After the groundbreaking discoveries made from the first close encounter flyby of the Pluto system, NASA’s New Horizons mission was extended to dive further into the Kuiper Belt.

The mission’s first encounter will give scientists a glimpse at what the early disk of our solar system may have looked like.

The Kuiper Belt extended mission is funded through 2021, with team members of New Horizons working to plan flight trajectories and image mapping sequences for multiple encounters with distant—possibly exotic—objects.

At midnight CST on January 1, 2019, the New Horizons spacecraft will whizz past a distant, reddish planetoid 2014 MU69. The object is an intermediary between comets and small planets, and is about 1,000 times more massive than 67P, the comet explored by the Rosetta mission. The Kuiper Belt object 10,000 times less massive than Pluto.

“We will flyby 2014 MU69 at very close range, much closer than we did with Pluto,” said Alan Stern, New Horizons Mission principal investigator.

The encounter with MU69 is the first of multiple encounters, according to Amanda Zangari, co-investigator of the Kuiper Belt extended mission.

Twenty-five encounters are planned to put MU69 within proper context, and the team will use the onboard instruments to measure the dust and plasma levels of the Kuiper Belt’s atmosphere over the span of nearly 2 billion miles. At its most distant point, New Horizons will study an area nearly 50 astronomical units from the Sun, over 4.6 billion miles.

A few times each year, the team studies MU69’s position with the Hubble Space Telescope to adjust the timing and position of the spacecraft along its journey.
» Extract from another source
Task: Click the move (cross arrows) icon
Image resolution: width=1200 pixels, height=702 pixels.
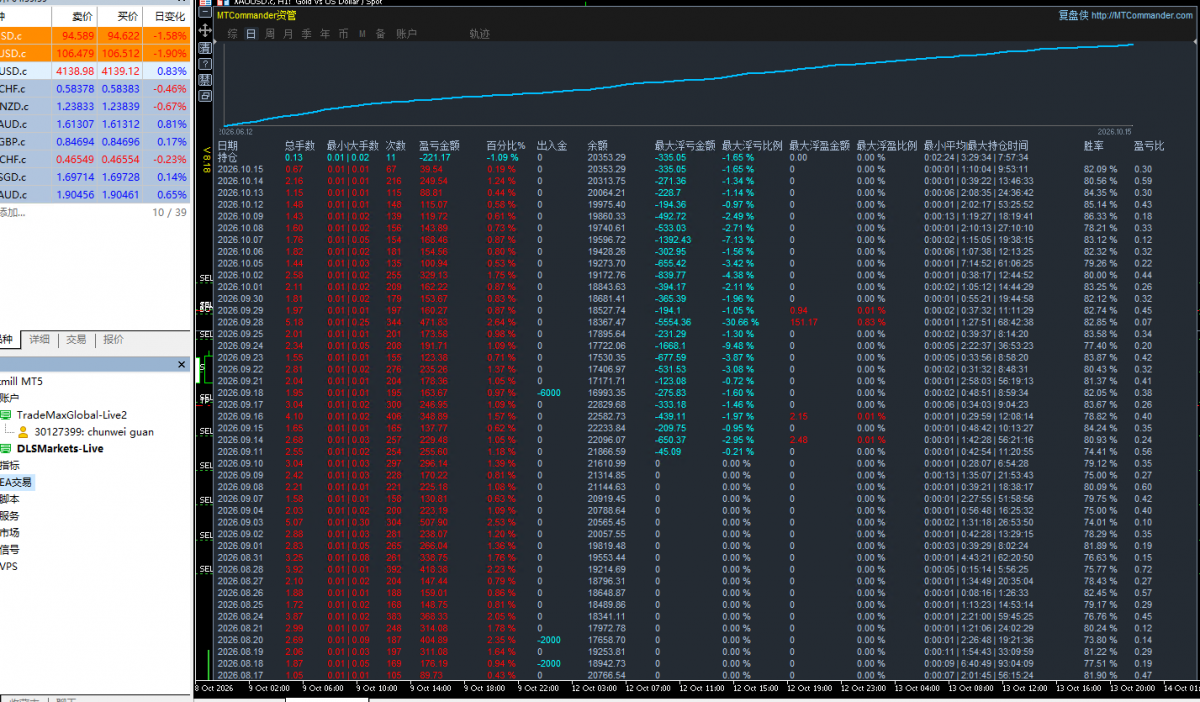Action: [205, 30]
The minor adjustments will allow New Horizons to get into range for the sequence of instructions to execute during the planned first encounter.

“The next two years here on Earth is going to be very busy with encounter planning,” Zangari said. “We are outlining science goals, which allows us to decide what observations will meet those objectives, then prioritize the types of observations we make.  From there, we can write, test and refine the set of spacecraft instructions—called a command load—the spacecraft will execute during the encounter.  At 2014 MU69, communications we send to the spacecraft take 6 hours to get there, so we can’t do anything in real time.”

Through studying the object, its apparent redness was discovered through using filters on Hubble’s  camera to study the intensity of sunlight reflecting off of MU69 back to Earth. The data was then compared to measurements in different filters to study red and infrared light.

“MU69 is redder than Pluto and the Sun, but not nearly as red as Mars,” Zangari added.

The planned close encounter will allow the team to study the composition of the distant reddish object, how it rotates; study the topography of its surface; map its collision history and search for signs of escaping dust or gas.

“These flybys are something we’ve hoped to do all along,” Zangari said. “So, it’s an added bonus, but it’s been there from the very beginning.”

Objects from the distant neighborhood are believed to have formed in relatively the same location the objects occupy currently. The belt consists of the remnants at the edge of the disk in which the contemporary planets formed.

The objects are not controlled by the massive orbit of Neptune, like Pluto is, and maintain highly eccentric, inclined orbits—meaning gravity or a collision moved them from where they originally formed.

With the success of New Horizons and learning of Pluto’s exotic geological activity; internal heat source and a possible subsurface ocean; the discoveries made on Pluto completely changed the scope of the extended mission, and how the team might study the distant objects.

“There are several other objects out there in the Kuiper Belt that are about as big as Pluto, or nearly as big as Pluto,” said John Spencer, New Horizons geology team leader and extended mission planner. “So, the fact that Pluto has all of these exotics going on makes us rethink our picture of these other objects. Some of these other objects could be similarly exotic when we can get to them and see them close up.”

Dr. Amanda Zangari serves as the co-investigator on the New Horizons Kuiper Belt Extended Mission. She assists with selecting the mapping of star fields ahead of the Kuiper Belt object encounters.